• [WORK INSTRUCTION]: Only the lines from the one holding "The width and" through the end of the records below are to be reproduced exactly, and pictures are to be omitted.

[Saved entries]
━━━━━━━━━━━━━━━━

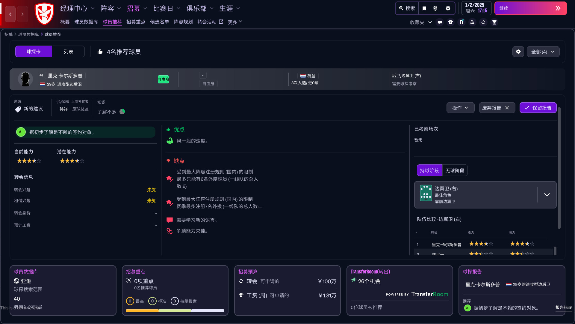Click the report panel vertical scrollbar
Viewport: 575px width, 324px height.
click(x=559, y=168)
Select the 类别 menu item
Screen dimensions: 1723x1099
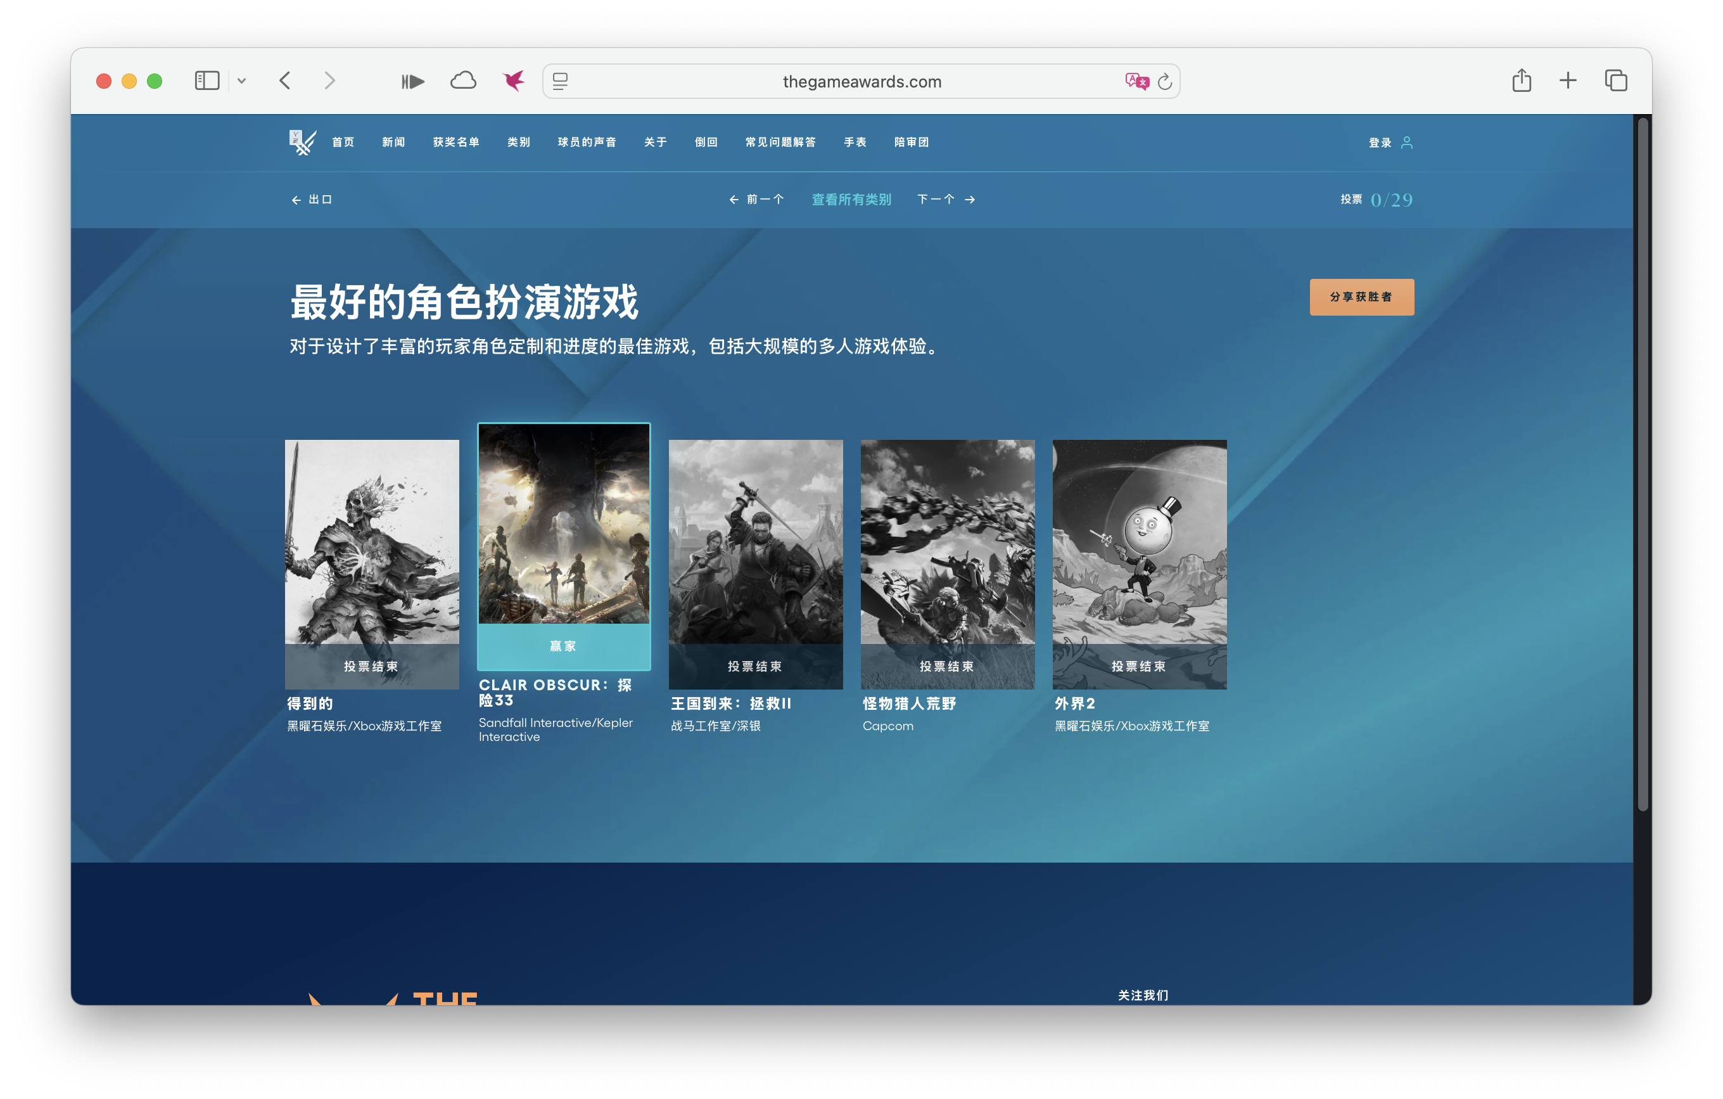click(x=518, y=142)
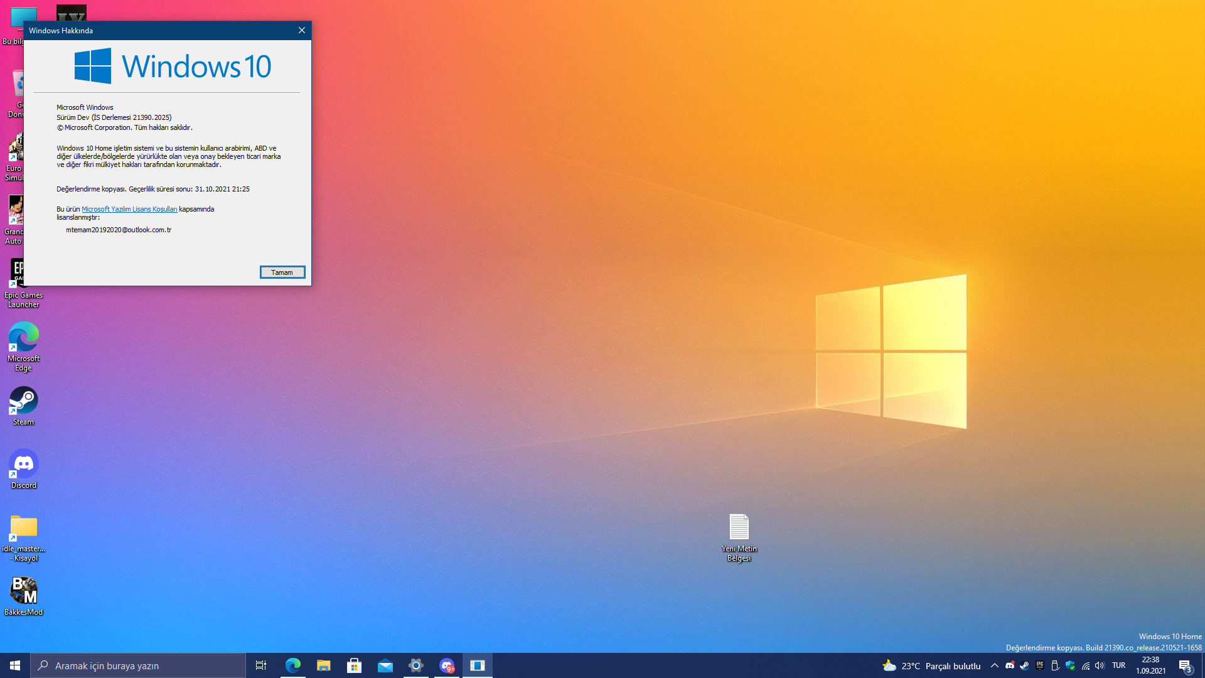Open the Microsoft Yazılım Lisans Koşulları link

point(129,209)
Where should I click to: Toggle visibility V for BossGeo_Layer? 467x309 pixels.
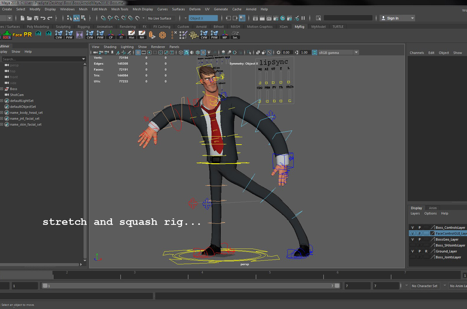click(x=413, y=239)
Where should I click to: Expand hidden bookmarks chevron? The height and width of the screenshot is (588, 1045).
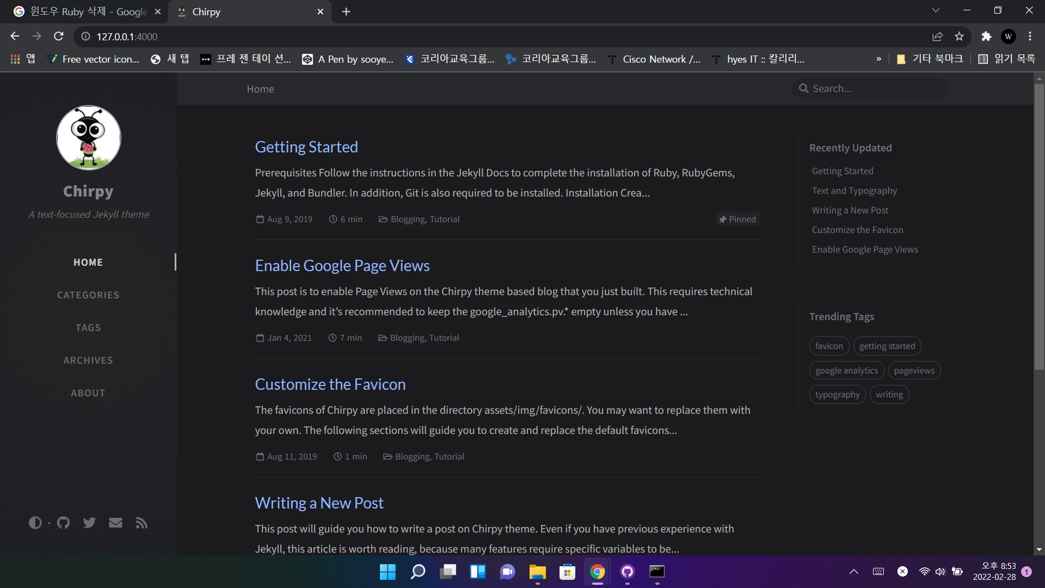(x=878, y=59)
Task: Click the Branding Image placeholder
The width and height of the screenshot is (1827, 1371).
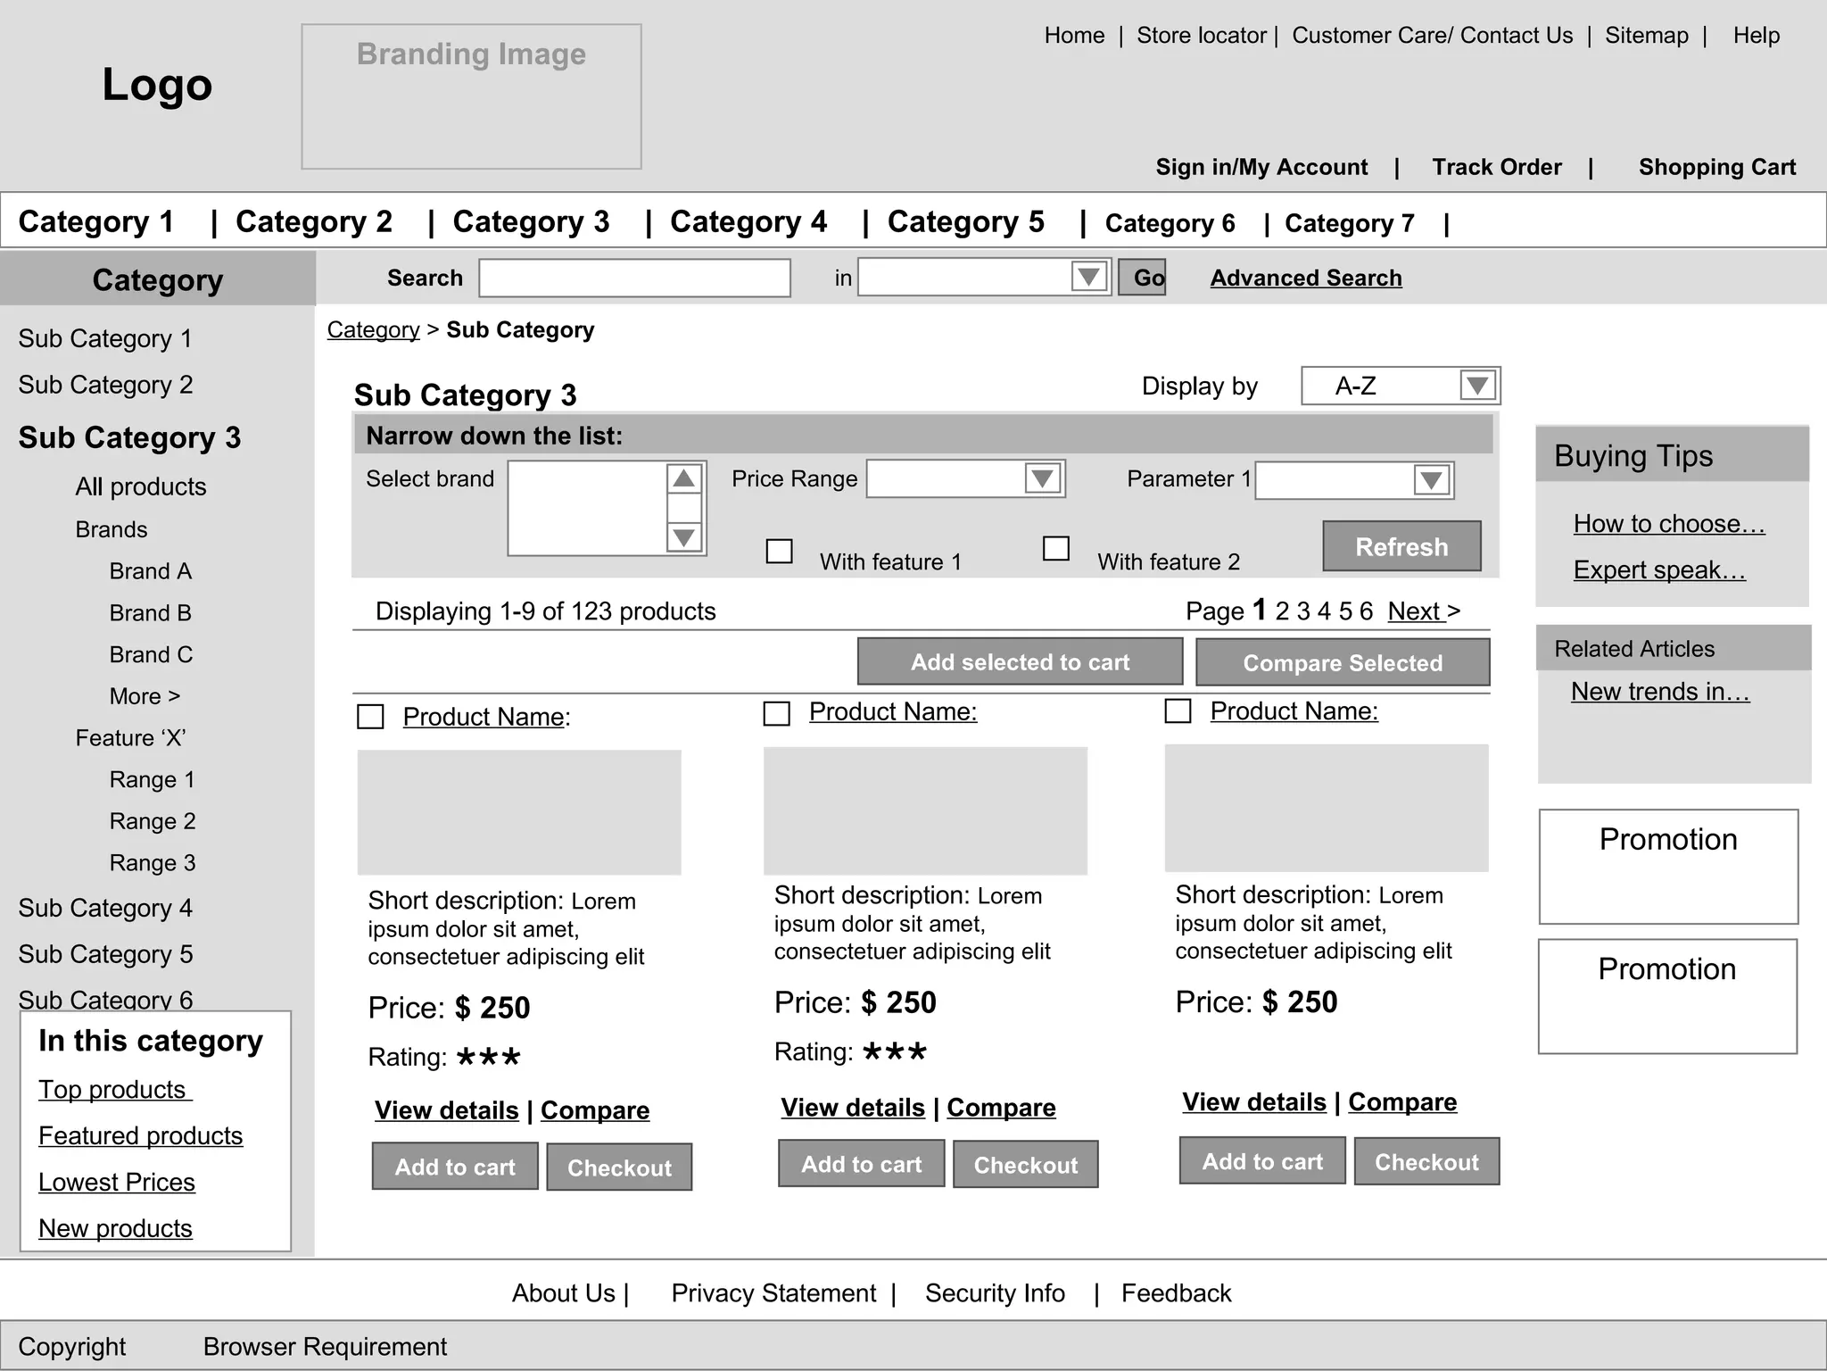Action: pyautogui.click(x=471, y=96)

━━━━━━━━━━━━━━━━

• [EXERCISE RESPONSE]:
The width and height of the screenshot is (1827, 1371).
Action: pyautogui.click(x=471, y=96)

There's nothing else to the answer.